When your umbrella fits

-Inspired by “To All The People In My Head” from Ana Luisa Pinto’s “The Alphabet Tales”

 

if dreams were people,

they wouldn’t all fit

inside my head.

 

too much water

wearing down the dike,

too few fingers holding them back.

 

to stop thinking, i rush

over the cobblestone alleys of burano

to catch the vaporetto

 

i watch the ripples

as a girl in the plaza

jumps in puddles.

 

her small pink rubber boots

match the umbrella

she holds over her head.

 

i could have sworn

the vaporetto was empty

when i got on the boat.

 

but a man with a wrinkled

face and a double chin

was sitting right beside me.

 

he saw my brushes

and my easel and asked

“why is your canvas blank?”

 

how could i tell him i was

giving up as an artist?

that italy wasn’t the inspiration

i thought i needed.

i mumbled that i had lost

my focus. he looked at me

surprised and said

“nonsense, you just need 

a bigger umbrella,” and

handed me a yellow one.

 

when i looked up to give it back

or thank him, i wasn’t sure,

he had vanished.

 

i stared at the fabric, opened it up.

taking the brush in my hand,

i began to paint my dreams.

 

as i walked home, the rain

washing my dreams off the yellow canvas,

i smiled to myself.

 

i’ll paint them all again

i tell myself, as i watch

the yellow paint and old man’s face

drip down the umbrella.

 

I Wander Without

I wander above

each fight

in a shimmer

of ethereal beauty.

I drift through the magic

of feeling frozen.

 

I am almost amused

   at the defensiveness my question

sparks. So I stop existing

inside my body

 

and I become untethered

to the beat

 

of my heart. Until the vividness

of reality speaks

to me, and my soul

loses its voice.
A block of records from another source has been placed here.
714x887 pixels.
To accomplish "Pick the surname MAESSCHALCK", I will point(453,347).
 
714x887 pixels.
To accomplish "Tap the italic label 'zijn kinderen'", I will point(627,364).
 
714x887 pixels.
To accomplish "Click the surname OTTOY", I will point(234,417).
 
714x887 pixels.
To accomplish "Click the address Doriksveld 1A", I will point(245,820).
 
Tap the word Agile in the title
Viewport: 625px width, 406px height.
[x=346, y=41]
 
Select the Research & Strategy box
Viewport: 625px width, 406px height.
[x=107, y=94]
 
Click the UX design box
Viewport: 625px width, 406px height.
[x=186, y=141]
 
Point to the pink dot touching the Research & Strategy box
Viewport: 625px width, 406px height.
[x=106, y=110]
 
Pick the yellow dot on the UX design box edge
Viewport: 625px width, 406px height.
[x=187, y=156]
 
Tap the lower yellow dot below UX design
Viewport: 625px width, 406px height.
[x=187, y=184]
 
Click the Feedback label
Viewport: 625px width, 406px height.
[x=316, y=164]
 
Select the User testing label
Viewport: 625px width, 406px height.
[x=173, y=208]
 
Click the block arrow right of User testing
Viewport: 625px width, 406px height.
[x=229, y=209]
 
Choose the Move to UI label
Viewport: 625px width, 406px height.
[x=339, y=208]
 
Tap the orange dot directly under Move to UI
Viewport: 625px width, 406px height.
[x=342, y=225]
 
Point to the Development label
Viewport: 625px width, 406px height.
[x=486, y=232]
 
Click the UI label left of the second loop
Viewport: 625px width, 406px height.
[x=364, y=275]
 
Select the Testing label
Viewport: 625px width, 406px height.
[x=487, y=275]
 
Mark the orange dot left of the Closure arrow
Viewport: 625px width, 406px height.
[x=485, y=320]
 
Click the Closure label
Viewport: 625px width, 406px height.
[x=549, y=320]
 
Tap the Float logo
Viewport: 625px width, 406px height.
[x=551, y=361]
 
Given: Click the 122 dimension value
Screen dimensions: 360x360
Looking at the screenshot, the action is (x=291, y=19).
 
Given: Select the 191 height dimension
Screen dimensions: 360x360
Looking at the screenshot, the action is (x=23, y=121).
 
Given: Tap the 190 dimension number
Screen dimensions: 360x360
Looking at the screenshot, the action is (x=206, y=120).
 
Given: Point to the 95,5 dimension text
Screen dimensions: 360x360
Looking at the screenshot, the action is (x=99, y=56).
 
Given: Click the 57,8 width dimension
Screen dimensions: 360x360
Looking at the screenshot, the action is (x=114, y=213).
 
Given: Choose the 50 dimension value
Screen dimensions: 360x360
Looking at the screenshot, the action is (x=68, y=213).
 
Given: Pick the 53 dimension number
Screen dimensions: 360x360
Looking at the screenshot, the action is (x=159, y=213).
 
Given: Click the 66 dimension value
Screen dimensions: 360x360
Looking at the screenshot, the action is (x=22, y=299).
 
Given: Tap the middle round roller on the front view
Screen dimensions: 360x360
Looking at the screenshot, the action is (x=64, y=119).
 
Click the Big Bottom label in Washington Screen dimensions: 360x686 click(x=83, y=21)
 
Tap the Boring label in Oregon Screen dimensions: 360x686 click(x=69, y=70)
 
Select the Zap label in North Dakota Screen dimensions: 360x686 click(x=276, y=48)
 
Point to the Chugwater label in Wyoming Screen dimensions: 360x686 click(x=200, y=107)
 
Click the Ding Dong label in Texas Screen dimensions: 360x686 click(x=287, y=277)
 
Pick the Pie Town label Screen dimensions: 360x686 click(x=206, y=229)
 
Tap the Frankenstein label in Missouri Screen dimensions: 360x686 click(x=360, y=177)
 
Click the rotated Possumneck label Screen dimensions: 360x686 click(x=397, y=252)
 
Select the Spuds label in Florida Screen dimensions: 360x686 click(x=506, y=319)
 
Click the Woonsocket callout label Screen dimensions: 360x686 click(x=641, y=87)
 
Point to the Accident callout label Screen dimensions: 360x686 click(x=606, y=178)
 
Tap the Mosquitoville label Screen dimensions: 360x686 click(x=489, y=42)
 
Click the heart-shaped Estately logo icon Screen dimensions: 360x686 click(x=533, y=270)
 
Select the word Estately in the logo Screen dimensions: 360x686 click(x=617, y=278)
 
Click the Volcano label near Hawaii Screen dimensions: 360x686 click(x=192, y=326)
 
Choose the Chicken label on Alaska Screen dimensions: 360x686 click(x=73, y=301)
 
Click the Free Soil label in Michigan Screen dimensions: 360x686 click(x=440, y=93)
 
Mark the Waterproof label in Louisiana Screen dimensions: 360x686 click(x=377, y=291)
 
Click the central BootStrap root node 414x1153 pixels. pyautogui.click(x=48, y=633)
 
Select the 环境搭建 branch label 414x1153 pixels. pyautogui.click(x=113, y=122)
Your eyes search

for the truth

but you cannot begin

to imagine how excruciating

it is to whisper

the answer I am happy without.

 

Remnants

-Inspired by “Our Lady of the Iguanas” by Gabriela Iturbide

 

I think God created

the dinosaurs before humans

because they deserved

to live,                        

but not with us.

 

We are destroyers

with dried blood                      in our teeth.

 

Tyrants

on the hunt                                          for fresh blood.

 

I carry the iguanas,                 their remnants,

on the crown of my head,

     to remind both

of our species

to be better,

to create life,

not destroy it.

 

About Hayley

Hayley Litchfield is an undergraduate majoring in English and minoring in Nutrition Education at Weber State University. She enjoys reading fantasy novels and working at the library when she isn't writing poetry.